Cette compartimentation du paysage,  d’est en ouest, les Deux Moulins, la  Pointe Pescade, les Horizons bleus,  Miramar, les  Bains romains, constitua une opportunité pour la réalisation  de projets de commerce balnéaire, moyennant quelques aménagements pittoresques, des escaliers d’accès aux plages et aux criques, des cabines, des terrasses ainsi que des systèmes d’élévation type treuils métalliques  et de rangement des bateaux.
Toute une suite de maisons et d’édifices de plaisance, bien accrochés au substratum, constituera un type de commerce lié à la mer, autour duquel se développeront un langage et une grammaire à la pataouète : d’est en ouest, les plages Perthus, Maccota,  Mont Rocher, la Petite  et la  Grande Plage, la  Crique,  Bouabdallah, les Deux-Îlots, le Grand Rocher, la plage  Franco, la  Réserve et la Vigie. Des lieux de mémoire où s’est fabriquée une véritable communion avec la mer.

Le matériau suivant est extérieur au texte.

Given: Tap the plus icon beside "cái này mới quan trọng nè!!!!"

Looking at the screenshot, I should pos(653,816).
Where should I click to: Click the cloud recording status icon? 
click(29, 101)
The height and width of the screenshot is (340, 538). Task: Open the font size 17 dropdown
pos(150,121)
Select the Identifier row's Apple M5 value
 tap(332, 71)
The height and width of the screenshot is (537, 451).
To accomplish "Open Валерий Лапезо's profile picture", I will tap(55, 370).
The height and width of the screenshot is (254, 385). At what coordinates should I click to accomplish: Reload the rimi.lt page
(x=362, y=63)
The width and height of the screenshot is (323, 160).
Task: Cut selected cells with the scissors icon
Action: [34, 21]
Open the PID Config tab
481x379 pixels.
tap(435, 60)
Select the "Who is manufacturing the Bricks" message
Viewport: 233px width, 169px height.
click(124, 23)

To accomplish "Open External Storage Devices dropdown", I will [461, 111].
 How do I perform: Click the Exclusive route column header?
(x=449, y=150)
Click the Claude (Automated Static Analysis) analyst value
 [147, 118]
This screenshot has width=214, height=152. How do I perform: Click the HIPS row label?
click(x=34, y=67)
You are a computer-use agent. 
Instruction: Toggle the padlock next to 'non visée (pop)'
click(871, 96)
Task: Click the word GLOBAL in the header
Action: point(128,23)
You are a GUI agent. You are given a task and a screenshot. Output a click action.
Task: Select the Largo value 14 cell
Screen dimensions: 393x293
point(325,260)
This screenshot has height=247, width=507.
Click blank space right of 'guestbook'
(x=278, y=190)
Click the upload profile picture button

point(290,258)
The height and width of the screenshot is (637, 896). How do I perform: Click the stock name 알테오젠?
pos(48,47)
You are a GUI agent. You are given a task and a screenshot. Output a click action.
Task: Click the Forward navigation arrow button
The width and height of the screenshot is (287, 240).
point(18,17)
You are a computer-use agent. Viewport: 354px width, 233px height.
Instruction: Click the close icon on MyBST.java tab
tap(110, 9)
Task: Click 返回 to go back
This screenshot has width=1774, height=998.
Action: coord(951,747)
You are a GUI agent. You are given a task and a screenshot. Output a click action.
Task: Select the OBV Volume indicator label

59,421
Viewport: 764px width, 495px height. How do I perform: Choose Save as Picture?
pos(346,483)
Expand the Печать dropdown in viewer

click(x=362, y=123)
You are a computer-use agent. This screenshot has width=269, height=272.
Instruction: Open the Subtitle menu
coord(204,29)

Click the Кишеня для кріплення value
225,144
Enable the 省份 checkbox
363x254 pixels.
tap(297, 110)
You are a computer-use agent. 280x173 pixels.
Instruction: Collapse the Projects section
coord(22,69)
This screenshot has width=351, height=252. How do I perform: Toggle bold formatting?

La place du 14-Juillet et l’église Saint-Cristophe 
Le centre de la ville était fixé à l’endroit de deux monuments d’importance, la place du 14-juillet où se pratiquait tout un rituel festif commémoratif, prétexte de rassemblement, de ralliement et de rencontre, et l’église Saint-Christophe qui, au-delà de sa mission sacrée classique,  avait accédé à une fonction quasi profane, celle de célébrer un salon de voitures, par la bénédiction des voitures. Les boulodromes participaient aussi, et d’une certaine manière, de cette centralité. C’est en ces lieux que se concevaient, le temps d’une partie de pétanque, agrémentée d’apéritifs d’anisette, les scenarii et les élucubrations des marins pêcheurs. On parlait de pastéra, de voile et d’aviron, de bouillabaisse de poulpe, de girelle, de rascasse, d’oreille-de-mer, d’oursins et d’arapèdes, de grillade, de bronzage, de soleil et de gomina, un corpus lexical qui vous place sur le terrain du détachement et de l’insouciance. Il n’est question que de la performance du corps, du sport, des plongeons et des prouesses de la pêche. Rien n’est aussi important que le plaisir du corps. Points de faits significatifs de science ou de culture. Nous lui reconnaissons le seul hommage rendu, en 1935, au compositeur Camille Saint- Saëns, l’auteur de l’opéra Samson et Dalila, qui passa quelques années à la Pointe Pescade, dans une petite villa mauresque, en face de la mer, ayant appartenu à Xuereb. Il s’agit d’une plaque commémorative en marbre, portant l’inscription : «Camille Saint-Saëns vécut dans cette maison de 1889 à 1892 et y conçut ‘’Ascano’’». 
Il y a lieu de citer également le souvenir d’Albert Truphémus (1873-1949), cet enseignant français, qui fut inspecteur de l’enseignement «indigène» et qui s’était établi à la Pointe Pescade, dès l’année 1925, pour se consacrer à l’écriture, au journalisme et à la politique. Il était rédacteur en chef du journal socialiste Demain.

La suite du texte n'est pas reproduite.